Literature DB >> 9662340

BRCA1 as a potential human prostate tumor suppressor: modulation of proliferation, damage responses and expression of cell regulatory proteins.

S Fan1, J A Wang, R Q Yuan, Y X Ma, Q Meng, M R Erdos, L C Brody, I D Goldberg, E M Rosen.   

Abstract

In addition to breast and ovarian cancer in women, recent evidence suggests that germ-line mutations of the breast cancer susceptibility gene-1 (BRCA1) also confer an increased life-time risk for prostate cancer in male probands. However, it is not known if and how BRCA1 functions in prostate cancer.
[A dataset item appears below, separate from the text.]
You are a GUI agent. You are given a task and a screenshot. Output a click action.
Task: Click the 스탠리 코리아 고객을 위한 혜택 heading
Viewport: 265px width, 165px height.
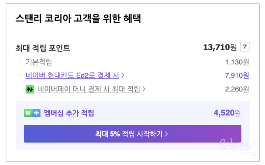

We stably expressed wild-type (wt) and tumor-associated mutant BRCA1 transgenes in DU-145, a human prostate cancer cell line with low endogenous expression of BRCA1. As compared with parental cells and vector transfected clones, wtBRCA1 clones exhibited: (1) a slightly decreased proliferation rate (doubling time = 25 h as compared with 22 h for control cells); (2) a (3-6)-fold increase in sensitivity to chemotherapy drugs (adriamycin, camptothecin, and taxol); (3) increased susceptibility to drug-induced apoptosis; (4) reduced repair of single-strand DNA strand breaks; and (5) alterations in expression of key cellular regulatory proteins (including BRCA2, p300, Mdm-2, p21(WAF1/CIP1), Bcl-2 and Bax). Clones transfected with the 5677insA breast cancer-associated mutant BRCA1 (insBRCA1) displayed a similar phenotype to wtBRCA1 clones, except that insBRCA1 clones had a significantly decreased proliferation rate (doubling time = 42 h). On the other hand, cells transfected with with 185delAG mutant BRCA1 showed no obvious phenotype as compared with parental or vector transfected cells. These findings suggest that BRCA1 may function as a human prostate tumor suppressor by virtue of its ability to modulate proliferation and various components of the cellular damage response. They also suggest several potential target gene products for a BRCA1 prostate tumor suppressor function.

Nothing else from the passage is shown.